Ok, my cousins' families are split in two- there are, i think ,9 brothers/sisters, and they're socially dicided deliberately. They won't talk to each other, and toi makes things worse, when their mom died, her gravestone mentioned everyone except two daughters, just because the daughter who paid for the entire funeral didn't like them( the wife of one of the sons was put in,to replace the 2 mentioned sisters.) Now, i know that this feud does not concern me, but yet my family is still affected. They seem to like to shun others whether it comes to how much money is in that person's bank to sexuality (in which i come in), and they talk amongst each other about so many people, they're pretty much causing trouble.

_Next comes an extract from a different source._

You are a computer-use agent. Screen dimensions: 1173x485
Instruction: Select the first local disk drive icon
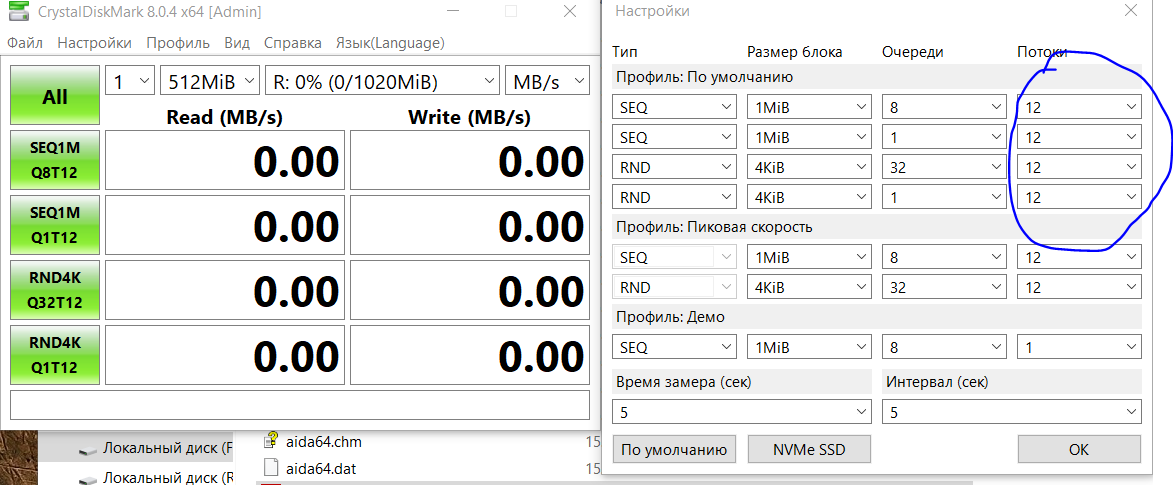[90, 449]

The men involved are traditional, macho men, while some women are borderline conservative-viewed. I'm scared as to what to do. so my question is: what do i do?

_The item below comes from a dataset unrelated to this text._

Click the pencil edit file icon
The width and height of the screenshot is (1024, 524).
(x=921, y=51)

Not a thing. Do your best to treat everybody as an individual, rather than worrying about what "side" they're on. When you hear gossip about anybody in your family, recognize it for what it is, and don't participate. If you're called to task for "choosing sides" (that is, talking to somebody on "the other side"), tell them the truth - that all these feuds and whatnot don't concern you, and you're trying to maintain a decent relationship with everybody. Lex
i agree with lex. i know it may be hard but sometimes the best thing to do is to try and stay out of it. my brothers dont get along for reasons idk and both say some unpleasant things to each other and behind each others backs and yes, its really hard to stay out of it (of course i am no angel and might join in on occasions). however, i do try as hard as i can to stay neutral and out of any arguments they may have. so basically, stay out of it if you can and if you are dragged into it, dont 'choose a side', stay neutral and get out of it as soon as you can. sometimes one of the best ways to stay out of a feud is to walk out of the room. idk if i am any good at giving advice, but i do hope this helps.

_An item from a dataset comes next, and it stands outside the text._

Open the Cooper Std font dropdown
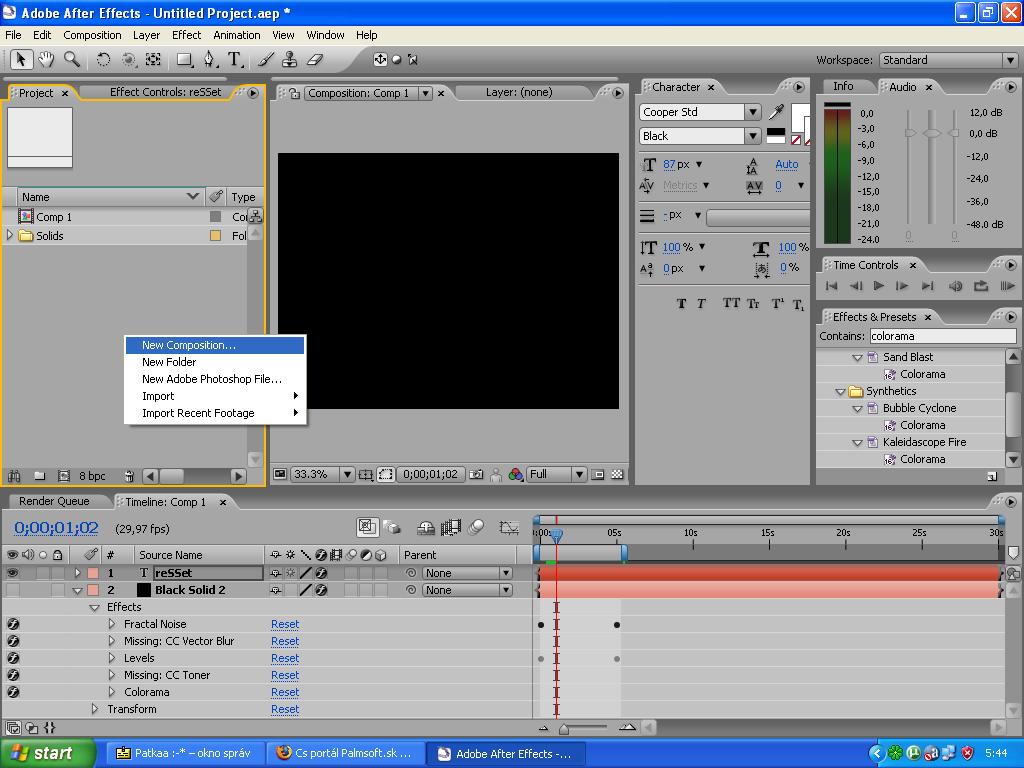This screenshot has width=1024, height=768. pos(752,112)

I'm with lex and awsome. Don't whatever you do let yourself be dragged into 'sides', of course this is not easy but there is no solution to this sort of situation, it is mean and stupid. How unkind can you get not putting someone's name on a headstone! Faced with this sort of stupid hurtfulness you can do nothing. You can't choose your family, you just have to put up with them, you don't even have to like them just try to get on as best as you can. Sorry I can't really be of much help but I do feel for you torn between family members.
You're only 15, and therefore still living on your parents financial support, so I suggest waiting until you've moved out into uni or whatever before telling them. That also helps for parents who think it it may just be a "phase" since you're older.